Teams are using sonar and robotic devices in what could be a long search for "Glee" star Naya Rivera, who authorities believe drowned in a Southern California lake.
"We don't know if she's going to be found five minutes from now or five days from now," Ventura County Sheriff's Capt. Eric Buschow said at a news conference Friday, two days after Rivera's 4-year-old son was found asleep and alone on a boat the two had rented a few hours earlier.
Search teams on Lake Piru are towing sonar devices across the surface that scan the bottom for shapes that might be a body, then employing small remote-controlled devices to explore the underwater spaces that show promise.
Two such shapes were found Friday, but neither led to Rivera, Buschow said.

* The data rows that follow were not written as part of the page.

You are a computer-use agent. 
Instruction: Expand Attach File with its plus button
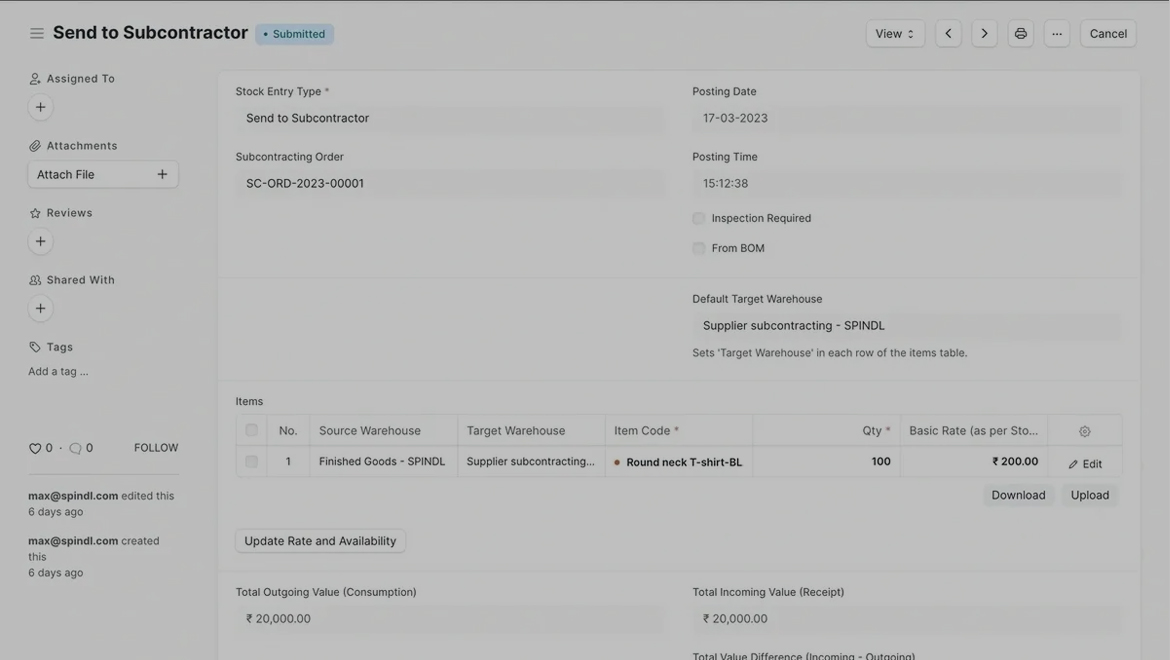162,174
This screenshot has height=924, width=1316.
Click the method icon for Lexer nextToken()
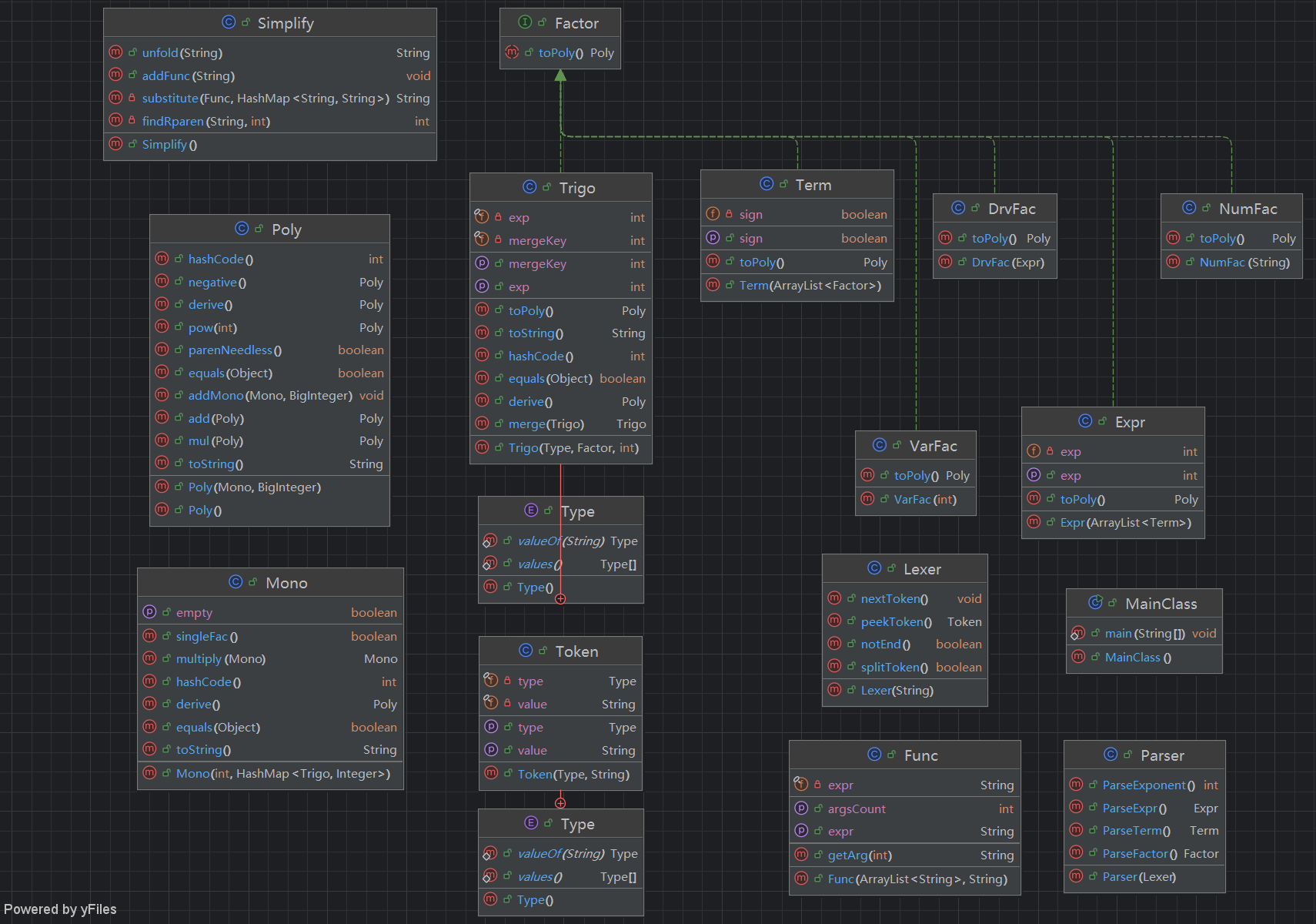tap(834, 598)
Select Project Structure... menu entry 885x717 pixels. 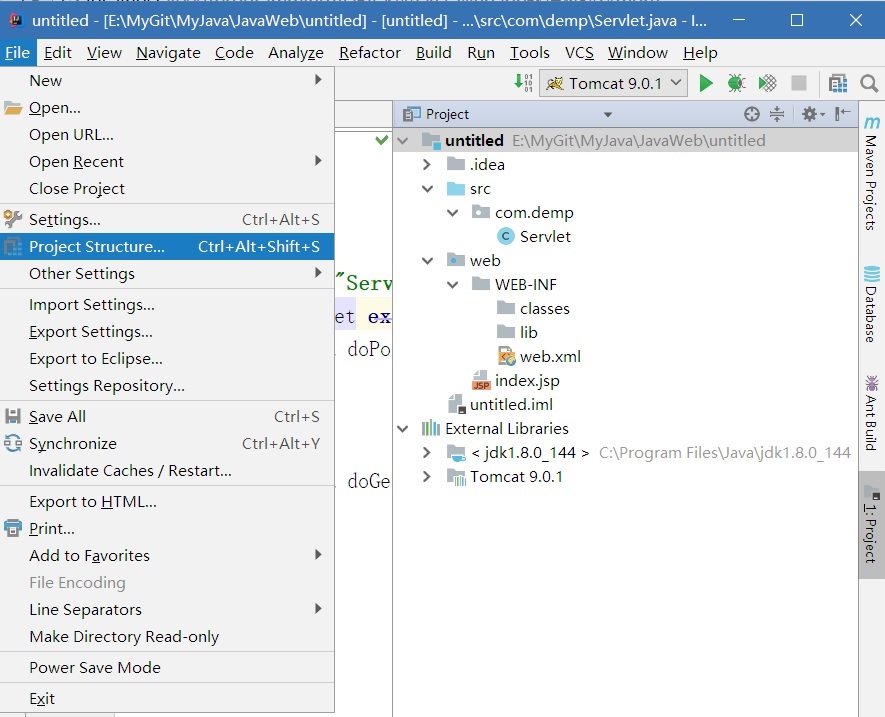[x=97, y=246]
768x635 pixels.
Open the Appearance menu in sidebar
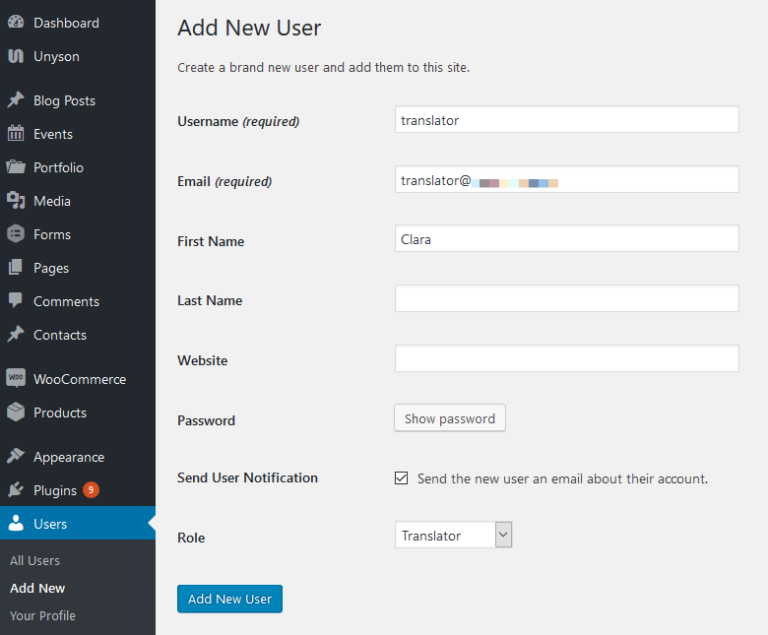point(68,457)
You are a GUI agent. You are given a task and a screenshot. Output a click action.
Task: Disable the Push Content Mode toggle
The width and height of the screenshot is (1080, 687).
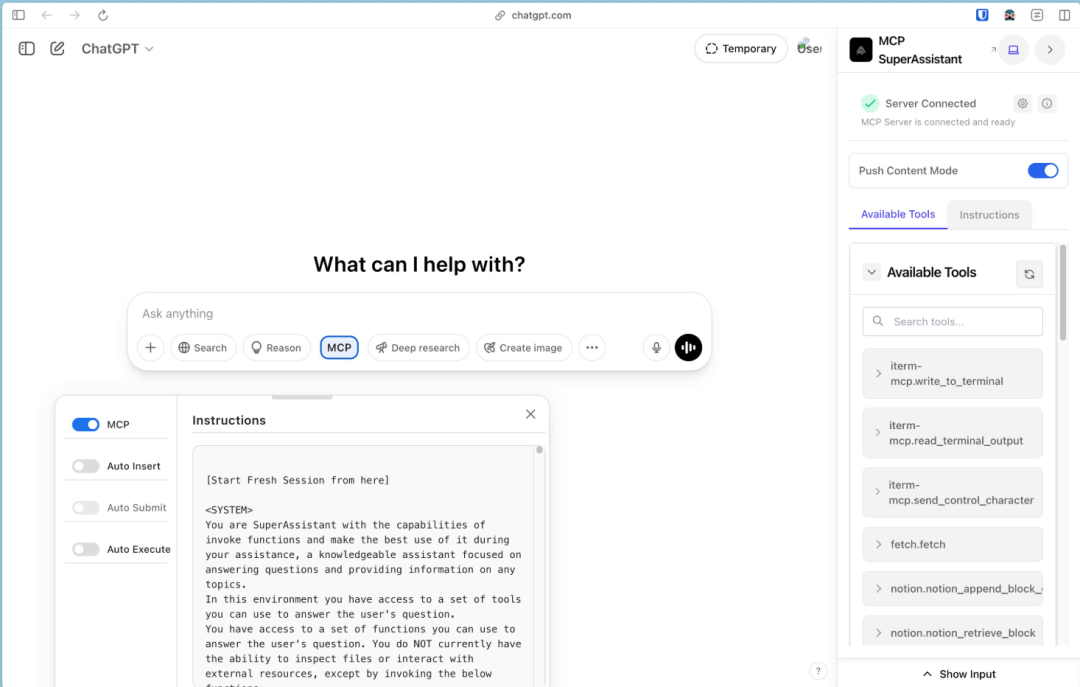click(x=1042, y=171)

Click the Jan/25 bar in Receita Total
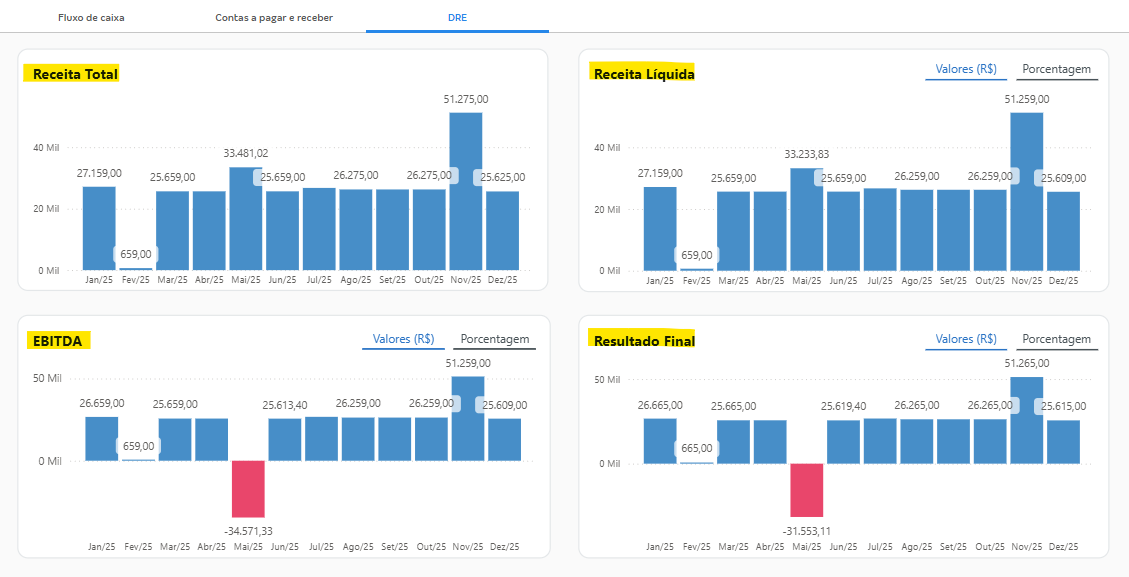coord(99,229)
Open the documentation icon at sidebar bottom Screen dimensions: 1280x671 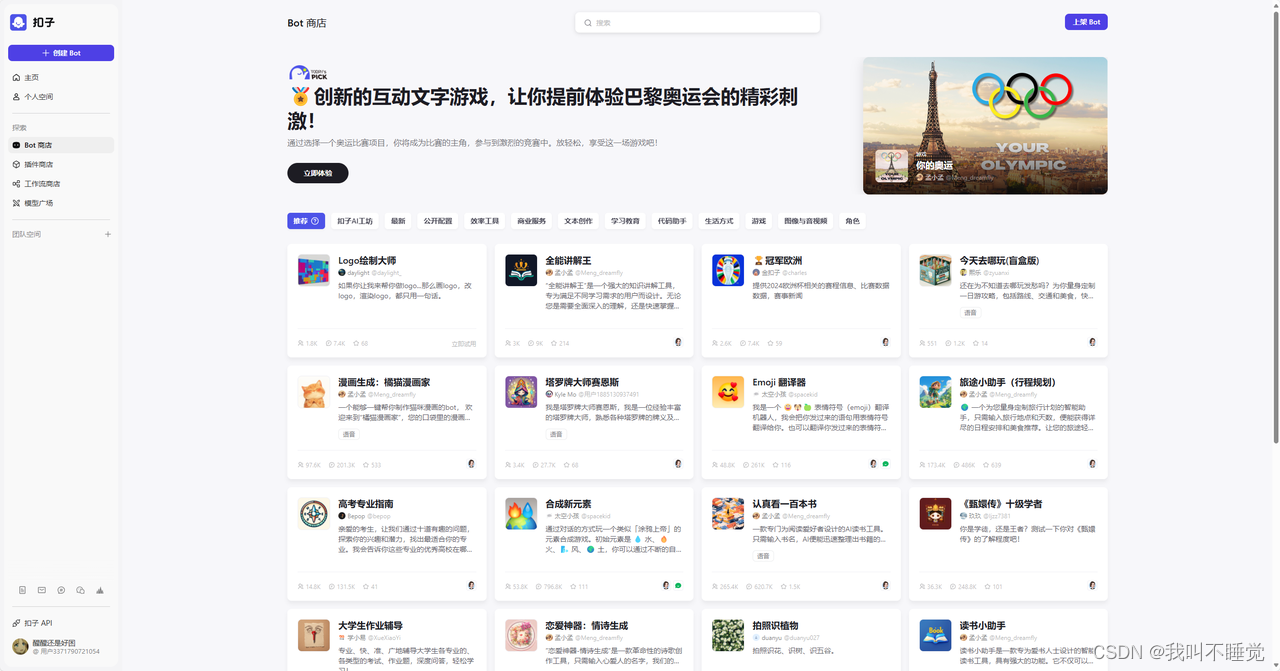tap(22, 590)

Divers are also still searching the murky waters, but fewer are being used than in the hours immediately after the 33-year-old was reported missing.
"We're putting as many assets as we can out there," Buschow said. "We appreciate everybody's concern out there about locating her, and providing some closure for her family."
Surveillance video showed Rivera and her son parking and entering the boat dock in the recreation area at the lake 89km northwest of downtown Los Angeles on Wednesday afternoon, authorities said. She had experience boating on the lake.
About three hours later, the man who rented them the pontoon boat found the boy alone on it wearing a life vest. The boy told investigators he and his mother had gone swimming, and he had gotten back on the boat but she hadn't.
An adult life vest was found in the boat, along with Rivera's identification, and her car was still in the parking lot.
On Thursday, authorities said they believed she had accidentally drowned, and the search had shifted from an effort to rescue Rivera to an attempt to find her body.
Search teams were focusing on the north end of the lake, known as the Narrows, where the boy was found, and the east side, where wind patterns suggest it might have been earlier.